We of course feel the same way, and this was in fact the subject of our first column in Lab Times. So we’re very glad to hear it, since not every publisher agrees. (We’ve started a “behind a paywall” category on Retraction Watch to keep track.)

Kennedy also said OUP was “in the process of putting the retracted MBE article back online,” but marked retracted, and that the retraction notice would read:

This article has been retracted at the authors’ request because, subsequent to its publication, the authors realised that the results were likely to have been biased by a misunderstanding of the raw data.

We asked for a bit more detail about OUP’s policy, and Ian Russell, the publisher’s editorial director for science, responded:

The policy of Oxford University Press is (and as far as I am aware always has been) that retraction notices should be freely available online.  However, we have to hold our hands up and say that a mistake was made operationally which obviously led to this instance of a retraction notice being part of subscription content.  We are currently checking our content to identify any other instances where this has happened and we will obviously rectify any that are found.  At the same time we are reviewing and updating our internal procedures to try to ensure that this doesn’t happen again – never say never, but our clear intention is that our systems and processes will be more robust.

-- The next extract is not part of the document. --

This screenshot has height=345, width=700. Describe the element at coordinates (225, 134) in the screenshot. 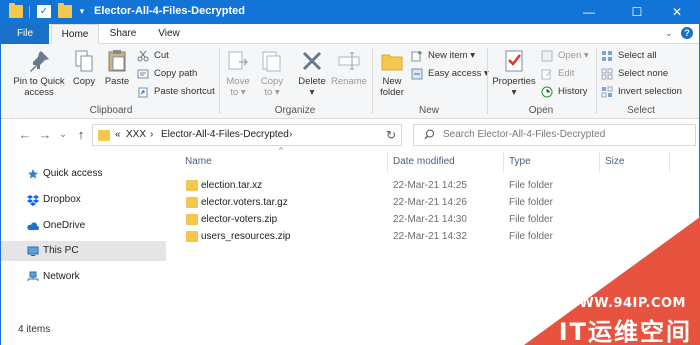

We hope that there aren’t any other instances and that, if there are, the process we are currently undertaking will identify them.  However, I can’t give an absolute guarantee that we will be able ensure that none are missed for some reason.  I can restate that our policy is that retraction notices should be freely available.  If we are alerted to any that are not freely available we will endeavour to rectify the situation as soon as possible.

So, Retraction Watch readers, if you find any OUP retraction notices that are behind a paywall, let them know.